## ACTION ITEM
The answer must consist only of the lines in the records below from the line with "This screenshot has height=278, width=434." to the line with "This screenshot has width=995, height=526.", both included, copied word for word with every picture left out.

[Opening STORED DATA section]

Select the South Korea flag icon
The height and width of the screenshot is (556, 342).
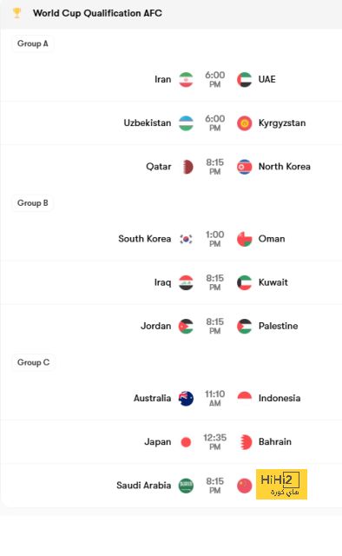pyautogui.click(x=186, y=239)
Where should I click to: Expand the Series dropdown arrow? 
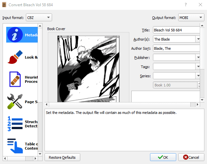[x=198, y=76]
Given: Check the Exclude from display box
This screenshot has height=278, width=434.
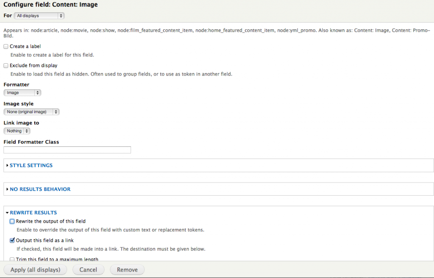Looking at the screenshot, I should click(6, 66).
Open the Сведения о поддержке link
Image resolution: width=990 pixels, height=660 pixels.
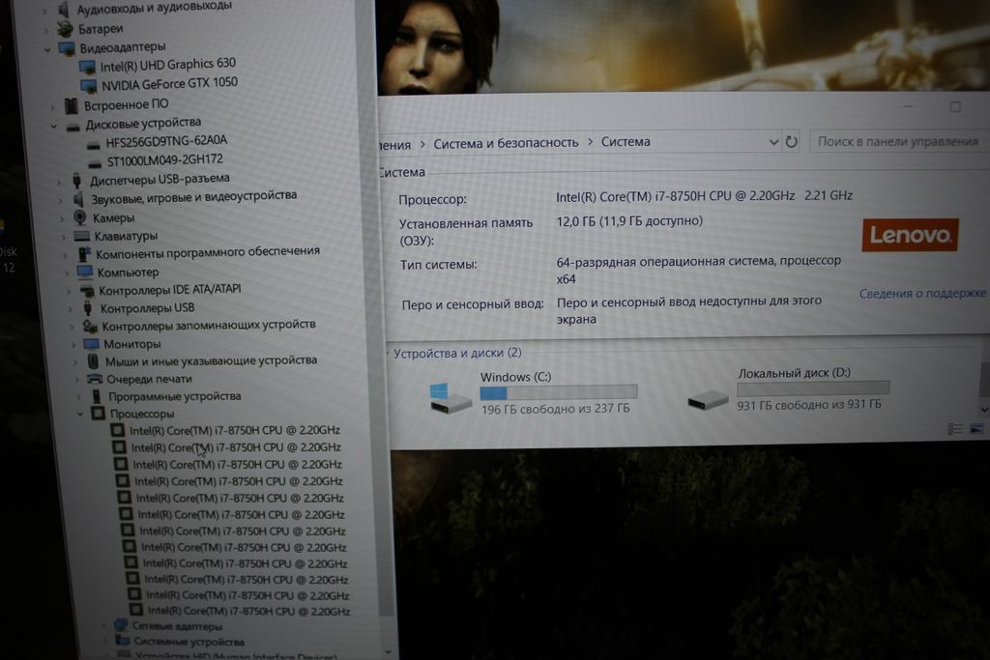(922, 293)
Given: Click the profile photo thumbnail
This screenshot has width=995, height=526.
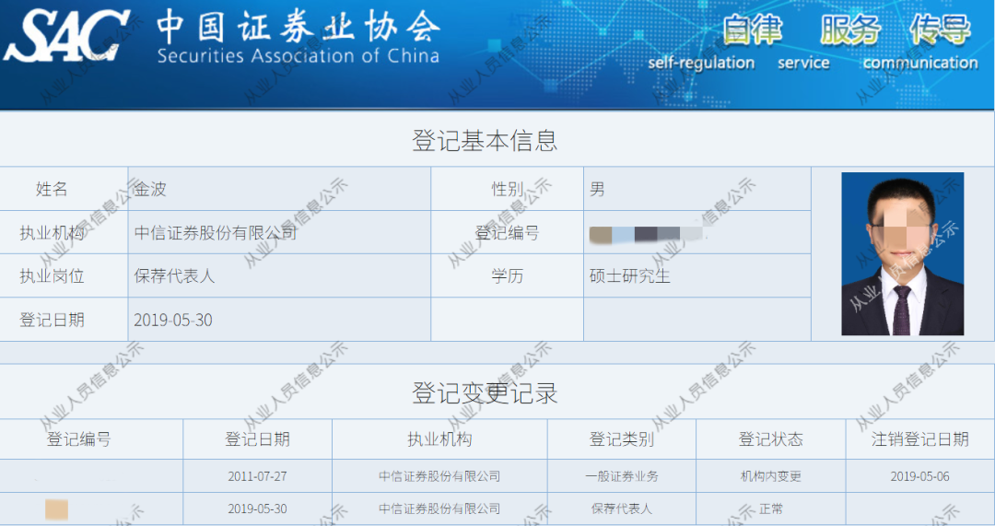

[Closing STORED DATA section]
[Opening STORED DATA section]

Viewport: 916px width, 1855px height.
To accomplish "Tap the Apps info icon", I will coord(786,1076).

[Closing STORED DATA section]

## RESULT
This screenshot has height=278, width=434.
Looking at the screenshot, I should click(6, 66).
Open the Сведения о поддержке link
Image resolution: width=990 pixels, height=660 pixels.
(922, 293)
Given: Click the profile photo thumbnail
This screenshot has width=995, height=526.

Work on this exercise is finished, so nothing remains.